[Directions]
Whatever the records below say, write them all out exactly.

[Listed records]
-=-=-

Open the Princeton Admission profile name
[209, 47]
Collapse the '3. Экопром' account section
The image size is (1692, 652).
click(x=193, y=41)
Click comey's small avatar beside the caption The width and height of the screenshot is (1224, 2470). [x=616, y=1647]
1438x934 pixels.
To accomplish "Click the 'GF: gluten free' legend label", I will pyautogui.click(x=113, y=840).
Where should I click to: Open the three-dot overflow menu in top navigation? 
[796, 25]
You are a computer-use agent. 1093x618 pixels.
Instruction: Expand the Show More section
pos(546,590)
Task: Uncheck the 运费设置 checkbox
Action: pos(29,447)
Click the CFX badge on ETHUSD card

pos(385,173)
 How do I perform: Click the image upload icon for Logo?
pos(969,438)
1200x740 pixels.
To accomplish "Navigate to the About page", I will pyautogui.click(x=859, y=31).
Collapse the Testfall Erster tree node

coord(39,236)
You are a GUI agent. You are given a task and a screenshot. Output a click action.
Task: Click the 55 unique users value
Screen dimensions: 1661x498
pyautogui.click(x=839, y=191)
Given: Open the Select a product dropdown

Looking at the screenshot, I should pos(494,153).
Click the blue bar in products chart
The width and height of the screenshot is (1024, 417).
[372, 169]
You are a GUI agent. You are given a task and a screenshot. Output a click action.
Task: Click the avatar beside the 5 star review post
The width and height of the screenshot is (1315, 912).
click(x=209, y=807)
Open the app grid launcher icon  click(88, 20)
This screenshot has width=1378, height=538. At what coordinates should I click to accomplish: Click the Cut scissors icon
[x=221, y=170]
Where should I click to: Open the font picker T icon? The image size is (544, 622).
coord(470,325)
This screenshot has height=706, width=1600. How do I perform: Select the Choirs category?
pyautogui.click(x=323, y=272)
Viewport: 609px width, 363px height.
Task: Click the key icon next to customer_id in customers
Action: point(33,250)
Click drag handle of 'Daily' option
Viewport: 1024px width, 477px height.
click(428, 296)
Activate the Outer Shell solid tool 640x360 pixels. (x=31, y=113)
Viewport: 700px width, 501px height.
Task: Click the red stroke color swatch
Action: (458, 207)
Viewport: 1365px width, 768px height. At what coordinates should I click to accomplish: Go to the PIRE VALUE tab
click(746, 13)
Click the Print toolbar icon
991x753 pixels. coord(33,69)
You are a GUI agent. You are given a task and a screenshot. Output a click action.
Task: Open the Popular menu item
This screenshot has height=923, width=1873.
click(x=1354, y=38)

-=-=-

[Answer to this problem]
Open the Princeton Admission profile name
[209, 47]
Collapse the '3. Экопром' account section
The image size is (1692, 652).
click(x=193, y=41)
Click comey's small avatar beside the caption The width and height of the screenshot is (1224, 2470). [x=616, y=1647]
1438x934 pixels.
To accomplish "Click the 'GF: gluten free' legend label", I will pyautogui.click(x=113, y=840).
Where should I click to: Open the three-dot overflow menu in top navigation? 
[796, 25]
You are a computer-use agent. 1093x618 pixels.
Instruction: Expand the Show More section
pos(546,590)
Task: Uncheck the 运费设置 checkbox
Action: pos(29,447)
Click the CFX badge on ETHUSD card

pos(385,173)
 How do I perform: Click the image upload icon for Logo?
pos(969,438)
1200x740 pixels.
To accomplish "Navigate to the About page", I will pyautogui.click(x=859, y=31).
Collapse the Testfall Erster tree node

coord(39,236)
You are a GUI agent. You are given a task and a screenshot. Output a click action.
Task: Click the 55 unique users value
Screen dimensions: 1661x498
pyautogui.click(x=839, y=191)
Given: Open the Select a product dropdown

Looking at the screenshot, I should pos(494,153).
Click the blue bar in products chart
The width and height of the screenshot is (1024, 417).
[372, 169]
You are a GUI agent. You are given a task and a screenshot. Output a click action.
Task: Click the avatar beside the 5 star review post
The width and height of the screenshot is (1315, 912).
click(x=209, y=807)
Open the app grid launcher icon  click(88, 20)
This screenshot has width=1378, height=538. At what coordinates should I click to accomplish: Click the Cut scissors icon
[x=221, y=170]
Where should I click to: Open the font picker T icon? The image size is (544, 622).
coord(470,325)
This screenshot has height=706, width=1600. How do I perform: Select the Choirs category?
pyautogui.click(x=323, y=272)
Viewport: 609px width, 363px height.
Task: Click the key icon next to customer_id in customers
Action: point(33,250)
Click drag handle of 'Daily' option
Viewport: 1024px width, 477px height.
click(428, 296)
Activate the Outer Shell solid tool 640x360 pixels. (x=31, y=113)
Viewport: 700px width, 501px height.
Task: Click the red stroke color swatch
Action: (458, 207)
Viewport: 1365px width, 768px height. At what coordinates should I click to accomplish: Go to the PIRE VALUE tab
click(746, 13)
Click the Print toolbar icon
991x753 pixels. coord(33,69)
You are a GUI agent. You are given a task and a screenshot. Output a click action.
Task: Open the Popular menu item
This screenshot has height=923, width=1873.
click(x=1354, y=38)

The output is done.